Server Long Ticks & Performance Issues

MelbRP · January 7, 2022, 3:01am

Hi all
I’ve been trying to get to the bottom of some major server hitching issues and have found a couple of things through some performance captures. Not really sure what to make of it though, hoping someone might be able to point me in the right direction:

Finding #1 Windows Performance Analyzer shows me this really sus looking resource using a heap of time called “ÈGÁÐþ”. I have no idea what this resource is, searching across the server files comes up with nothing.

Finding #2 Running a server profile capture in the console shows that some ticks are randomly taking a massive amount of time, in particular I keep seeing citizen/scripting/lua/scheduler.lua line 219-221 which is generally a child of the es_extended event event:esx:triggerServerCallback

Line 219-221 of scheduler.lua is part of the function Citizen.SetEventRoutine():

Citizen.CreateThreadNow(function()
                    handler(table_unpack(data))
                end, ('event %s [%s[%d..%d]]'):format(eventName, di.short_src, di.linedefined, di.lastlinedefined))

The lag on the client side caused by hitching seems to get worse with the more players that join, but running client-side performance captures shows nothing out of the ordinary compared to the server side.
We’re on txAdmin v4.10.0 / artifacts 5104
If anyone could offer thoughts on the above or advice on what further I can do to troubleshoot this issue , that’d be greatly appreciated.

Just a side note, I tried posting the above message on discord gated-support but for some reason snaily keeps deleting it due to “banned word” - No idea what word that might be.

Thank you.
-snags

nta · January 7, 2022, 10:51am

Can you send the .etl by chance?

Profiler lately has a few attribution issues apparently, so unless running it in ‘resource’ mode that’s not really anything to go by. It appears it’s not attributing the profiler event to the actual event handler anymore, bit whoops maybe (ignoring the name argument to ThreadNow)
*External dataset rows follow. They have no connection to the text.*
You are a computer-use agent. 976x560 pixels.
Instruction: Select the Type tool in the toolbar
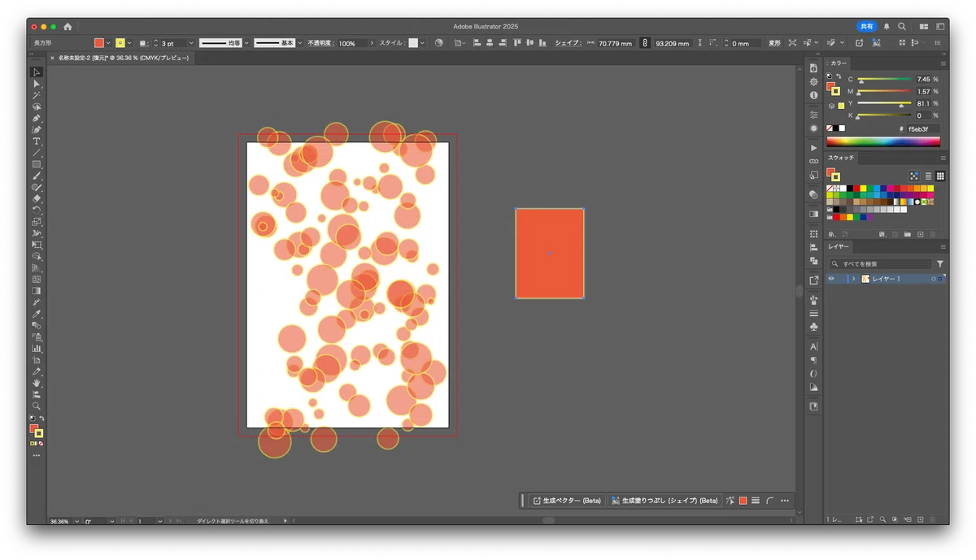coord(37,141)
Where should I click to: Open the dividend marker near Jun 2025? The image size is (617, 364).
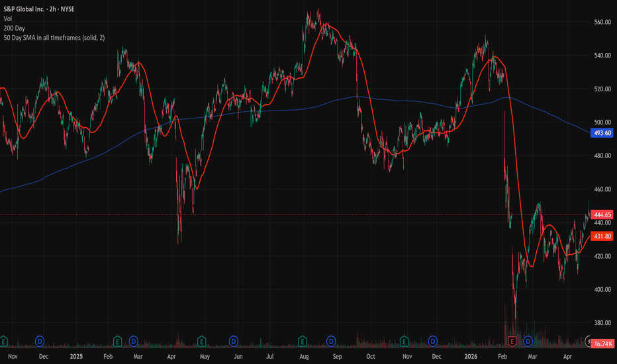[233, 341]
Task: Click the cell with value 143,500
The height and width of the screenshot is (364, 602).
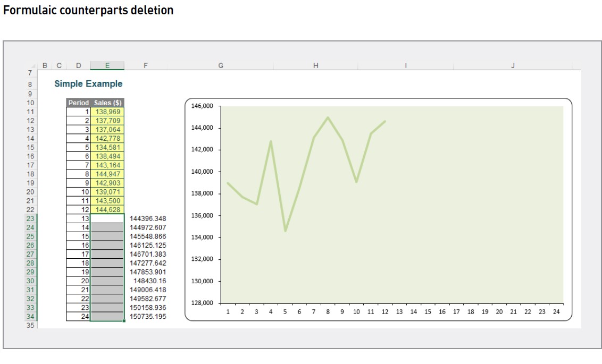Action: [107, 200]
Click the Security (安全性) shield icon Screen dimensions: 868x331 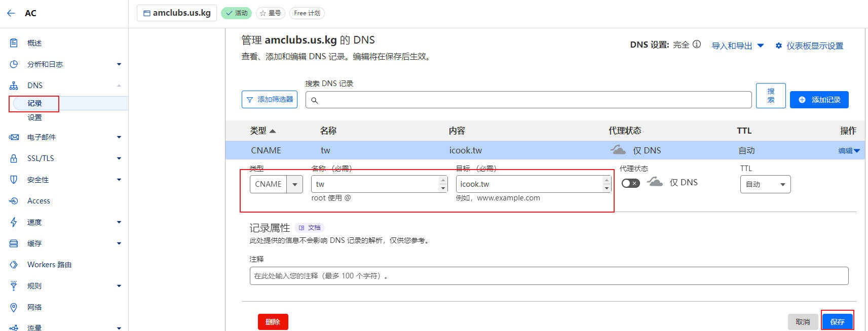click(14, 180)
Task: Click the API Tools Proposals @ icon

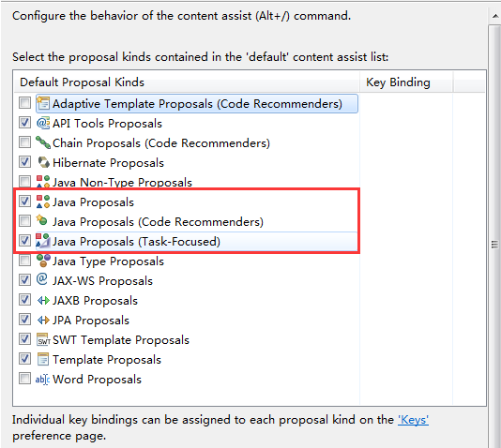Action: click(43, 123)
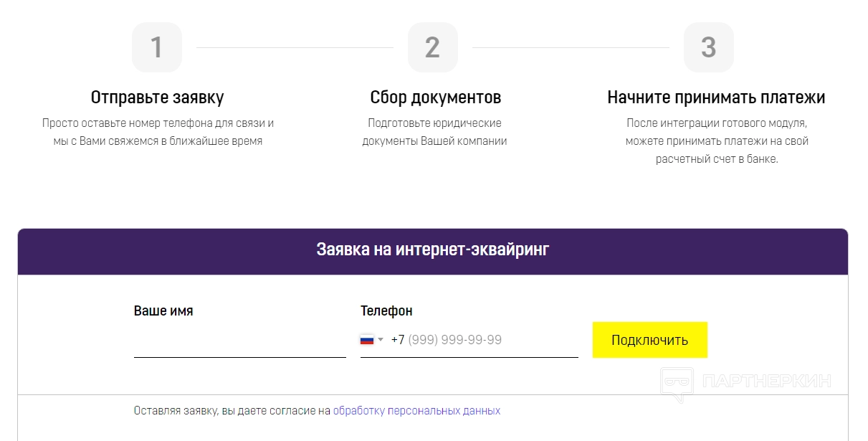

MelbRP · January 8, 2022, 5:28pm

Hey d-bubble sorry for the late reply; Sure thing - I’ve uploaded the .etl to onedrive as it’s 200mb. Hope it helps in some way:

Darn, that’s a shame - Is there anything else I can do to nail down what’s causing this hitching?

I’m about ready to try downgrading artifacts (as the issue appeared at a similar time to us upgrading) and if that doesn’t work, copy/migrate the server onto a linux host to see if there’s any difference in performance.
Trying to optimize all I can without knowing what potential resource is responsible

Thanks!
-snags

nta · January 9, 2022, 12:29pm

Latest server versions fixed profiler’s attribution again, ‘downgrading artifacts’ probably won’t help (and if it does, please don’t leave it at that but try to deduce a repro), and ‘copy onto a linux host’ just seems like a recipe for more issues.

Again though, profiler's resource mode may be needed to find out these ‘ESX’ server callback things as this weird system of theirs does some recursive call oddity.

~~In your test case, it seems to be some C# resource being slow, what C# resources (as shown by a .net.dll being present) do you have?~~

Measuring tick start/end events and finding the first slow tick start before the end shows it’s your discord-screenshot resource doing some slow stuff. I guess it’s this one, and probably it’s performing some slow synchronous operations.

… no, this resource in your case is a C# version with the same name (where from? or worse, _did something inject a .net.dll in your discord-screenshot resource?), and it’s ‘slow’ as it’s indeed ~~doing blocking I/O~~ page-faulting due to low memory?! which is taking ~400ms on the VPS/VM/whatever you’re running.

It’d be really helpful to have access to this machine as this is some weird stuff going on, mainly a resource that should be mostly JS/TS running C# code.